-- Record extracts follows --

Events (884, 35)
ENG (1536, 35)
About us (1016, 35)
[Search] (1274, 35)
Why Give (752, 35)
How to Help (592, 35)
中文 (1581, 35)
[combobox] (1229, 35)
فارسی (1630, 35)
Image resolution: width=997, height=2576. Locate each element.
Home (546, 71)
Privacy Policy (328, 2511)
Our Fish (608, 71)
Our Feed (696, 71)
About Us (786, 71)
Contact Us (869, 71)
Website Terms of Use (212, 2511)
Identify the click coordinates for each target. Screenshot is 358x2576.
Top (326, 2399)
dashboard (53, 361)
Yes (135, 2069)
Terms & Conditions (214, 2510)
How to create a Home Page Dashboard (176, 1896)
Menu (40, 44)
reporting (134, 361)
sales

-- Record extracts concluded --

#### [What the task requires]
State the number of lines in the material holding the word "Terms". Add nothing else.

#### [Completed task]
2